***** PASSAGE TO READ *****

The northeastern Indian city Guwahati must have contributed to the Black Carbon (BC) pollutants which is responsible for glacier melting in the Himalayas. Guwahati, the capital city of Assam, adjacent to Bhutan as well as the eastern Himalayas probably accelerated BC concentration to melt glaciers in the region, scientists say. The city is situated on the bank of the Brahmaputra and the BC pollutant emitted from the city effects the Brahmaputra Valley already. The Brahmaputra River Valley (BRV) of Southeast Asia recently has been experiencing extreme regional climate change in the recent years and the carbon emission in Guwahait, the largest city in the valley, is mostly responsible for the changing climate.
A research team from Desert Research Institute, Reno, Nevada, USA with support from NASA calculated that, on an average, this high level of pollutants has given rise to a daily temperature increase of 2 deg Celsius. The research done by Rajan K. Chakrabarty, Mark A. Garro, Eric M. Wilcox and Hans Moosmüller reveals the role of black carbon (BC) aerosols (emitted from vehicles and other combustion sources) in the atmosphere of the region. Strong radiative heating due to wintertime black carbon aerosols in the Brahmaputra River Valley causes health hazards apart from rising temperature. It should be mentioned that further, these pollutants are out-flowing to the Himalayas (where they are melting the glaciers), and interfering with the Monsoon cycle, causing abrupt rainfall and droughts. It should be mentioned that the recent report of the Indian Association of Health Administrators, it says “There has been a rapid increase in Asthma cases in recent years in many parts of India. In Assam, 3% of the population was reported to be suffering from asthma. The reported level of asthma is 3278 per100000 population in Assam, which is higher than the level reported for India as a whole, which is 2468 per 100000 population.” Mr Chakravarty ,the Assamese scientist of the research said in this regard that the people of Assam, although unaware of the ill-effects of extreme BC pollution, are still feeling the effects of it. Apart from Asthma, Assam has been experiencing all the symptoms associated with alarming levels of BC pollution since the past 5-6 years — 1) severe droughts in Assam during 2005-06 and 2008-09 leading to ~$25M in losses due to crop failure; 2) extreme flash flooding during certain years and abnormality in monsoon patterns, and 3) strengthening of pre-monsoon tropical cyclonic systems.
Guwahati has one of the highest Black Carbon pollution levels in the world. The winter-time BC mass concentration observed in the city were higher than those measured in the mega cities of India and China, and much higher than in urban locations of Europe and USA. Mr Chakravarty, who hails from Guwahati, said that it is the rapid urbanization and poor environment quality control in Guwahati which is giving rise to such high BC levels. Guwahati is one of India’s most rapidly growing cities since the last 10-12 years. For a rapidly urbanizing city like Guwahati with a million and half population, unfortunately, it doesn’t have the infrastructure to sustain this growth. For example, there are just two major roads – GS road and the GNB road – connecting different parts of the city, and very poor public transportation system. The result is people prefer travelling in their private vehicles, which gives rise to severe traffic congestion and increased BC emissions from idling vehicles. With more and more people these days purchasing private vehicles, the energy consumption (fossil fuel) and BC emissions have increased tremendously. According to reports, more than 400,000 vehicles ply on Guwahati’s roads every day, and approximately 70% of these vehicles don’t have emission clearance certificates. So, we are looking at a situation here where majority of the vehicles plying on Guwahati roads could be emitting excessive amounts of BC and other very toxic pollutants.

*****

Please answer these questions using the article on black carbon pollution in Guwahati:
1. On the bank of which river does Guwahati stand?
2. What percentage of Assam's population was reported to be suffering from asthma?
3. According to reports, how many vehicles ply on Guwahati's roads every day?

***** DATA EXCERPTS *****

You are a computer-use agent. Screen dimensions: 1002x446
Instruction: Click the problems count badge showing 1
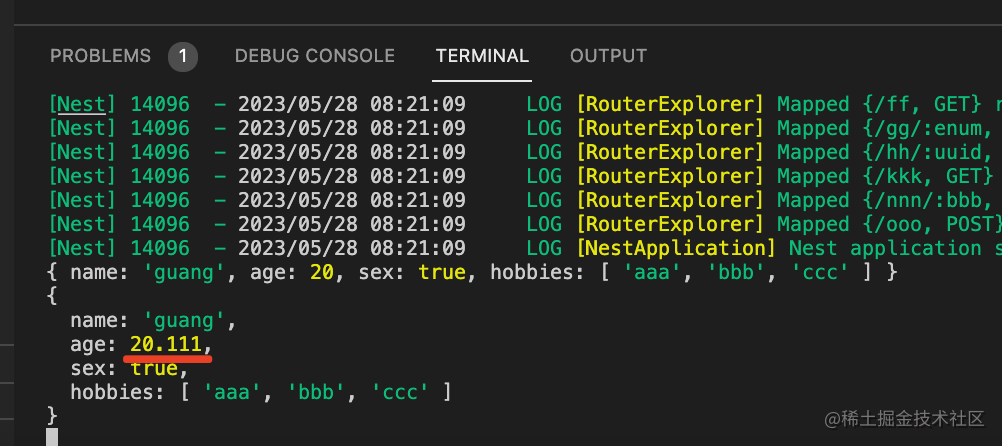pyautogui.click(x=182, y=56)
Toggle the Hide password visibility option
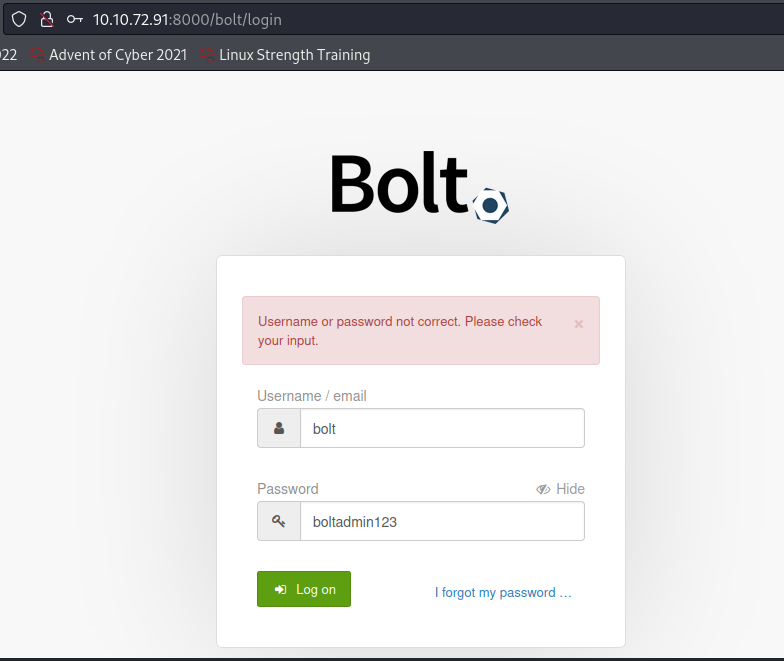 (x=560, y=489)
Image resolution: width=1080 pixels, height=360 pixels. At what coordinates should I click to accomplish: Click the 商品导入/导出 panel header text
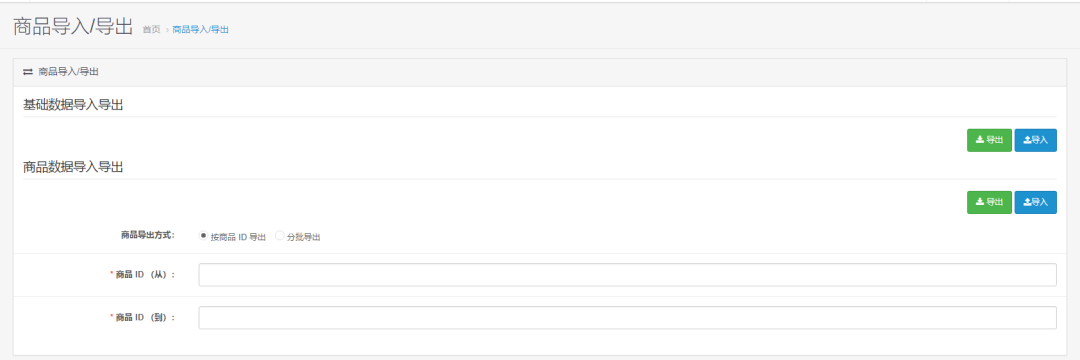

*****

SOLUTION BELOW:
1. The Brahmaputra
2. 3%
3. More than 400,000